- _Texto proporcionado_
━━━━
DOÑA JUANA LA LOCA
Francisco Pradilla y Ortiz
(Villanueva de Gállego, Zaragoza, 1848 – Madrid, 1921)
1877
Óleo sobre lienzo, 340 x 500 cm
Museo del Prado, Madrid
Pintura de historia española del
siglo XIX
Tras iniciar su primera formación en Zaragoza junto al escenógrafo
Mariano Pescador, Francisco Pradilla continuó sus estudios hasta 1865 en la
Academia de San Luis de la capital aragonesa. Después se trasladaba a Madrid
para ejercer como ayudante de los escenógrafos italianos Augusto Ferri y
Giorgio Busato, contratados para trabajar en el Teatro Real. Allí cursó
estudios en la Academia de Bellas Artes de San Fernando y frecuentó el Museo
del Prado como copista. En 1874 realizó la pintura El rapto de las sabinas,
con la que ganó las oposiciones a la pensión de la Academia de España en Roma,
ciudad a la que se trasladó y donde en 1877 pintó el monumental lienzo de Doña
Juana la Loca, que sería su gran obra de consagración al obtener en España la
medalla de honor en la Exposición Nacional de Bellas Artes, celebrada en 1878,
y otra medalla de honor en la Exposición Universal de París celebrada ese mismo
año, siendo la obra más galardonada de todas las pinturas de historia.
Con esta pintura Francisco Pradilla consiguió un éxito internacional que
le abrió las puertas de la fama y del prestigio artístico tanto en España como
en el resto de Europa, lo que favoreció que el marqués de Barzanallana,
Presidente del Senado, le solicitara en 1878 el que sería su segundo gran
lienzo histórico: La rendición de Granada, destinado a la Sala de
Conferencias del Palacio del Senado. Esta pintura alusiva a la unidad de España
y terminada en 1882, también fue extraordinariamente reconocida por la crítica
y el público de su tiempo como una de las cimas del género de la pintura de
historia al aglutinar de nuevo todos los ingredientes, tanto desde el punto de
vista formal como en su concepto.
En la pintura de Doña Juana la Loca, realizada por Francisco Pradilla
cuando tenía veintinueve años, el pintor ya se muestra como un atento
observador del realismo ambiental y manifiesta la atracción que a lo largo de
su vida le produjo el controvertido personaje de la reina Juana de Castilla,
que representó en obras posteriores haciendo numerosas versiones y variantes,
aunque sería esta pintura una de las más cautivadoras e impactantes del género
de historia en España.
━━━━
- _Reto A_
Enumera todos los cuadros de Francisco Pradilla que se nombran por su título en el texto proporcionado.

- _Registros dados_
━━━━
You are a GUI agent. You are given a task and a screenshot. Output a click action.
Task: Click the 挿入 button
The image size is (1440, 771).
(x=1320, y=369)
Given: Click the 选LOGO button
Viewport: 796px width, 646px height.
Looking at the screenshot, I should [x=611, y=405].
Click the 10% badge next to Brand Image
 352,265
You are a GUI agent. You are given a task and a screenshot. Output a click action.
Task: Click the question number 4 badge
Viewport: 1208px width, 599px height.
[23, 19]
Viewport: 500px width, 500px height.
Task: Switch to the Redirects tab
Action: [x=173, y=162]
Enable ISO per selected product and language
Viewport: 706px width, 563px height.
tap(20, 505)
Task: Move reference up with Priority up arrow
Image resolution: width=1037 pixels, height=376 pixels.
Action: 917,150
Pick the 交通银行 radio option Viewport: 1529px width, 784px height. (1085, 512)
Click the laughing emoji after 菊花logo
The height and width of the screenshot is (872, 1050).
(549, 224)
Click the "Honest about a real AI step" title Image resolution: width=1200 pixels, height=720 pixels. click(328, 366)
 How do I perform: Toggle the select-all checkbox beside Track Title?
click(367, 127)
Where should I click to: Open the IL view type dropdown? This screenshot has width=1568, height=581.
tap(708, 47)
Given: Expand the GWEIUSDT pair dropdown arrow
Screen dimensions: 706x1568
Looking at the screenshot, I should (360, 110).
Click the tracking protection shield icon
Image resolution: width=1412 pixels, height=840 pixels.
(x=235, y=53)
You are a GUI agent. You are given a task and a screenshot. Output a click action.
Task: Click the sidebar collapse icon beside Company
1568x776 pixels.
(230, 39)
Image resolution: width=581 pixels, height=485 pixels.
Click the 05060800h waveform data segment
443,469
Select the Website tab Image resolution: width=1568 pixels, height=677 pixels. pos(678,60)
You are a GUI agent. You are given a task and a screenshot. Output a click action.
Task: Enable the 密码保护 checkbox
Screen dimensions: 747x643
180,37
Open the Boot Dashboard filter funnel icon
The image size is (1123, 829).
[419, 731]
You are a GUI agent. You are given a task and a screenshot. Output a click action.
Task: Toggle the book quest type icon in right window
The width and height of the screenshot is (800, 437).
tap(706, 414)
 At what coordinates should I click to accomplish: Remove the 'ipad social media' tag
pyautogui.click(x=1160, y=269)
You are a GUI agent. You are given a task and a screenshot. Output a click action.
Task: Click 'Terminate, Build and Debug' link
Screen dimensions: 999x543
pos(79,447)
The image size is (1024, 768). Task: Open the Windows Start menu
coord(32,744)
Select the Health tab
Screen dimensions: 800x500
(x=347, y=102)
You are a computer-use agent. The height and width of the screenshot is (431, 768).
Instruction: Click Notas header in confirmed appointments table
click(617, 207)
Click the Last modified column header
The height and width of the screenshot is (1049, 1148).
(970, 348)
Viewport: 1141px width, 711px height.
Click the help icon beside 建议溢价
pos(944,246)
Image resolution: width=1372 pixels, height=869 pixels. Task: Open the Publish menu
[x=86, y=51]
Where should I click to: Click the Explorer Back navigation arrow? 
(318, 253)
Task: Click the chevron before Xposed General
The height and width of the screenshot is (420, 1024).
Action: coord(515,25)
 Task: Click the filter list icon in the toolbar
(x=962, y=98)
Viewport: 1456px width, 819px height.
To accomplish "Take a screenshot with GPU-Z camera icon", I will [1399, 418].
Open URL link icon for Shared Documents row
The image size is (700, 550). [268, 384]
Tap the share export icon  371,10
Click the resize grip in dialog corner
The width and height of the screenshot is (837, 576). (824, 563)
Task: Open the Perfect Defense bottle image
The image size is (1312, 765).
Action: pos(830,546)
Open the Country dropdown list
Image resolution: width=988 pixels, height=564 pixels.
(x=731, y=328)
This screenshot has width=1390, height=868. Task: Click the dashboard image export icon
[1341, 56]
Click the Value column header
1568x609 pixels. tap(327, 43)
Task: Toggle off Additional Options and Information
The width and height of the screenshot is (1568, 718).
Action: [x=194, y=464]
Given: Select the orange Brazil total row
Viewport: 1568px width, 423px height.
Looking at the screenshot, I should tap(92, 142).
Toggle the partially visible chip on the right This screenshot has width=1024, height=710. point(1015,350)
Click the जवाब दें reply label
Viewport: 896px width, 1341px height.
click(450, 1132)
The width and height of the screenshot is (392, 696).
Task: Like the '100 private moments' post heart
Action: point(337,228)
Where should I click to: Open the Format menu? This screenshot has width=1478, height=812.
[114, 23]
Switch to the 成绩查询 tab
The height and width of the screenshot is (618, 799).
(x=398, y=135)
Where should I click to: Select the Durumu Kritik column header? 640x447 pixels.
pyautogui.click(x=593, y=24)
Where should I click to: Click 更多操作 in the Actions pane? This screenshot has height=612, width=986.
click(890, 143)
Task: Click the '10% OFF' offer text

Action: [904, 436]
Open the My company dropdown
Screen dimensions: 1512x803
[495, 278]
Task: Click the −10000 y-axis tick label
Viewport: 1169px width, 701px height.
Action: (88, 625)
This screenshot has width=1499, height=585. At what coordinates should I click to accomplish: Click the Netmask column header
━━━━
- _Reto B_
Pon en una lista numerada las líneas de los registros, empezando por la línea que contiene "Viewport: 1456px width, 819px height." y siguiendo hasta la línea que contiene "Action: point(337,228)", ambas incluidas. Deja fuera las líneas en blanco.

- _Respuesta completa A_
- El rapto de las sabinas
- Doña Juana la Loca
- La rendición de Granada

- _Respuesta completa B_
1. Viewport: 1456px width, 819px height.
2. To accomplish "Take a screenshot with GPU-Z camera icon", I will [1399, 418].
3. Open URL link icon for Shared Documents row
4. The image size is (700, 550). [268, 384]
5. Tap the share export icon  371,10
6. Click the resize grip in dialog corner
7. The width and height of the screenshot is (837, 576). (824, 563)
8. Task: Open the Perfect Defense bottle image
9. The image size is (1312, 765).
10. Action: pos(830,546)
11. Open the Country dropdown list
12. Image resolution: width=988 pixels, height=564 pixels.
13. (x=731, y=328)
14. This screenshot has width=1390, height=868. Task: Click the dashboard image export icon
15. [1341, 56]
16. Click the Value column header
17. 1568x609 pixels. tap(327, 43)
18. Task: Toggle off Additional Options and Information
19. The width and height of the screenshot is (1568, 718).
20. Action: [x=194, y=464]
21. Given: Select the orange Brazil total row
22. Viewport: 1568px width, 423px height.
23. Looking at the screenshot, I should tap(92, 142).
24. Toggle the partially visible chip on the right This screenshot has width=1024, height=710. point(1015,350)
25. Click the जवाब दें reply label
26. Viewport: 896px width, 1341px height.
27. click(450, 1132)
28. The width and height of the screenshot is (392, 696).
29. Task: Like the '100 private moments' post heart
30. Action: point(337,228)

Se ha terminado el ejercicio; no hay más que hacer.